3 million weekly downloads for a package that is “deprecated” and the source repo no longer exists. Truly insane.

AlienRobot•1h ago

Even if it wasn't deprecated this is literally

    ['yes', 'y', '1'].indexOf(input.toLowerCase()) !== -1

People adding a dependency to avoid writing one line of code...

lazide•3h ago

This is the total leopards-eating-faces moment from all the greybeards.

rjsw•3h ago

Same with ruby, I have to use a package with 230 dependencies.

ozim•3h ago

This sounds exactly like under utilized - if someone needs a function or two from a library I guess making yourself depending on 3rd party for such small gain doesn't make sense.

PaulHoule•4h ago

I dunno, often people say libraries are over used, at least in the JavaScript world.

My celery/RabbitMQ-based web crawler failed because of the Cloudflare CAPTCHAs, I figured it was best to empty out the queue and archive it. I asked copilot what to do and it told me to use a CLI program. “Does that come with RabbitMQ?” “No, you download it from GitHub”. It offered to write me a Python script but the CLI program did exactly what I needed. It got an option wrong but I’d expect the same if I asked a friend for help.

outside1234•4h ago

I don't know if this is true. An LLM just today recommended a library I had never heard of, and after doing some due diligence, it looks solid.

This is analogous to folks who claim nobody is going to be able to learn software engineering any more. I think it is just the opposite. LLMs can be an awesome tool for learning.

cat_plus_plus•4h ago

If your vibe coding prompt generated a 1000 line output, you should probably ask if there is a library that would do that for you. If not, library is not worth it to shorten a one pager.

brikym•4h ago

A bit of duplication is better than a lot of dependency.

giantg2•3h ago

Kind of a false dichotomy. To avoid a lot of dependencies you generally need a lot of duplication.

kianN•3h ago

Unrelated: I initially expected this articles to be referring to public libraries. I think that would be a challenging connection to prove despite it making intuitive sense.

On the article: some use cases eg handling dates, fault tolerant queues have so many edge cases and are so mission critical that relying on a battle tested tool makes a lot of sense.

However, in my career I’ve seen a lot of examples of a package being installed to avoid 40-50 lines of well thought out code and now a dependency is forever embedded in the system.

I think there is a catch with replacing libraries with LLM generated code. Part of the benefit of skipping third party libraries is the domain knowledge that gets built up: this is potentially lost with llm generated code.

krackers•3h ago

I thought this was about physical libraries as well. Maybe the link is librarians, supposedly if you didn't even know where to begin searching a trained librarian would have been a good person to ask.

AlienRobot•3h ago

>Vibe coding is more fun than reading documentation.

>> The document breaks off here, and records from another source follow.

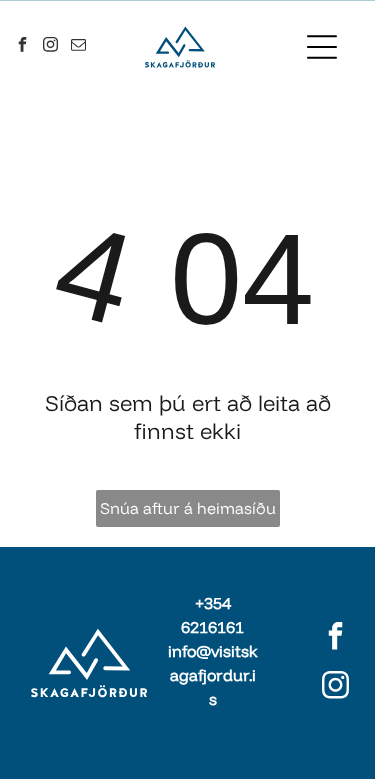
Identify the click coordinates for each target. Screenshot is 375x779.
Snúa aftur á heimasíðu (188, 508)
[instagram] (51, 47)
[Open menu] (322, 47)
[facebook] (23, 47)
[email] (79, 47)
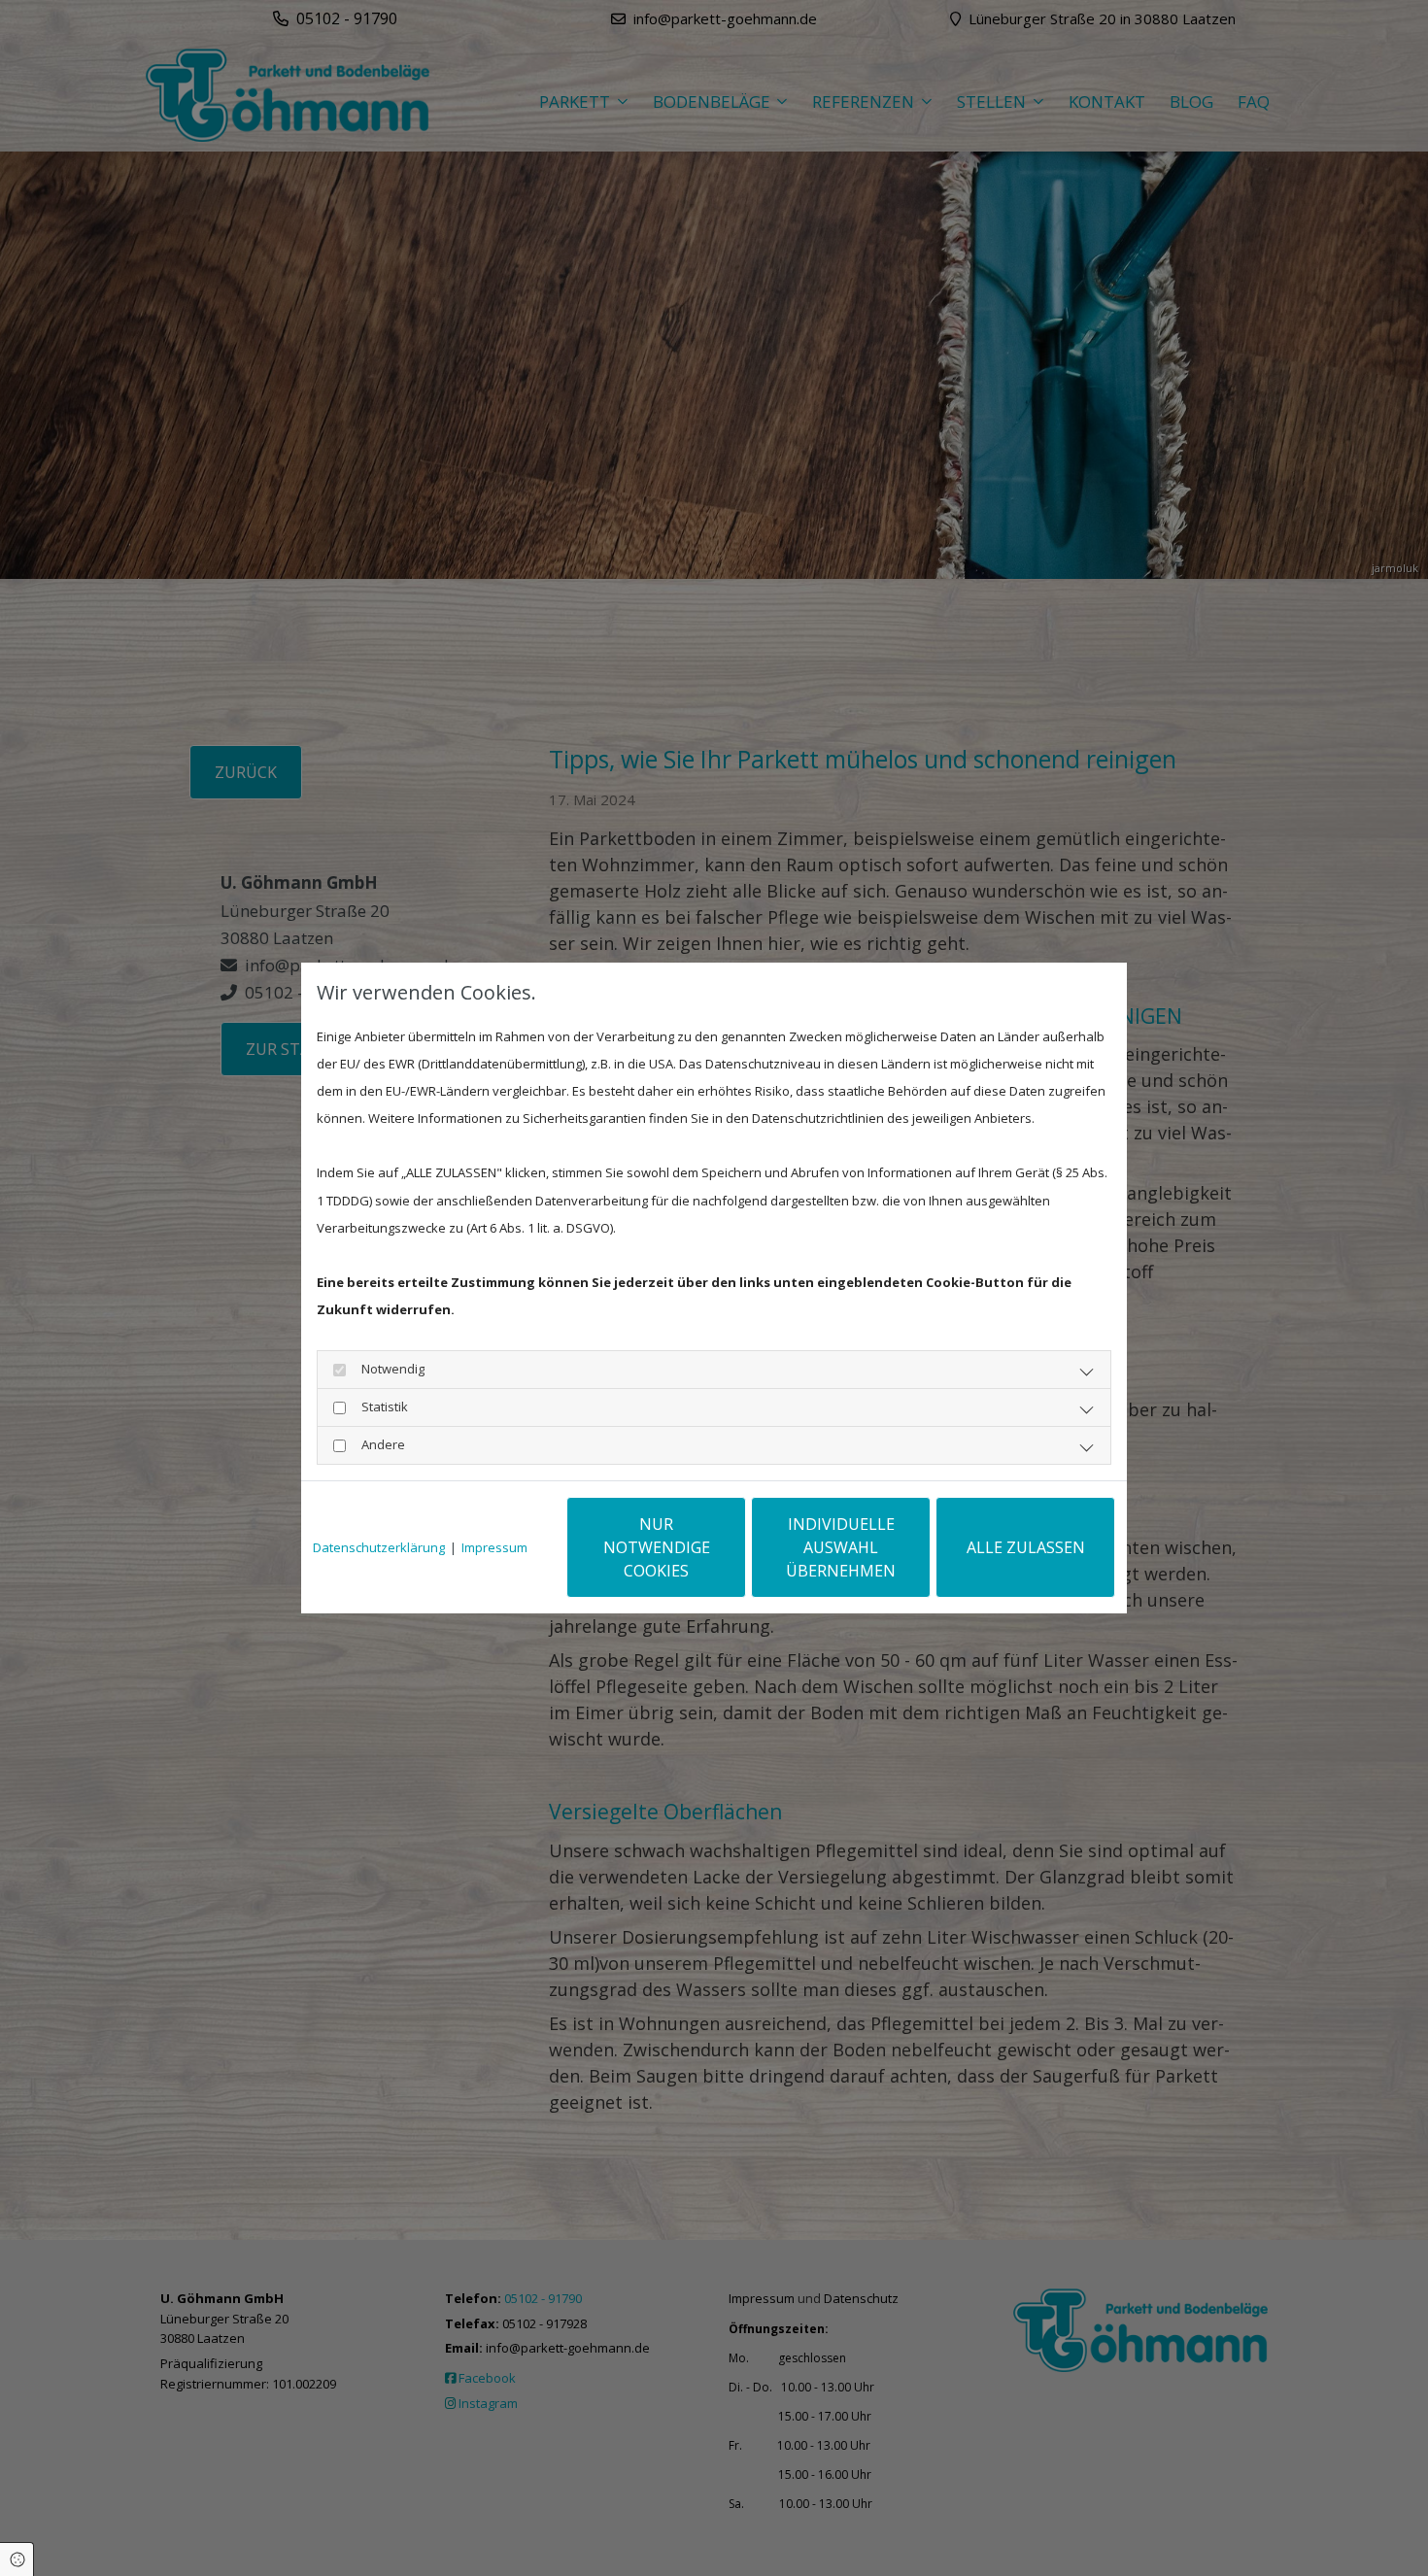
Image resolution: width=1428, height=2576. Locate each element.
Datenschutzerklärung (379, 1547)
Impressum (494, 1547)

Shit, vibe-coding can be more fun than ordinary coding.

In my experience the big problem is that the documentation is always terrible, you can't ask open-ended questions on stack overflow, the library's reddit (if any) has zero users, and anything asked on their discord is not searchable.

It's incredible that we still don't have a stack overflow that is just a forum.

skydhash•3h ago

There are some bad/missing documentations out there, but more often than not, people rush to use the library without first understanding the domain and learning the library's design. Once that's done, the generated api reference and the source code is more than enough to get going.

corby•3h ago

I'm having a problem like this now. I have a library that handles very complex hardware drivers and linkages.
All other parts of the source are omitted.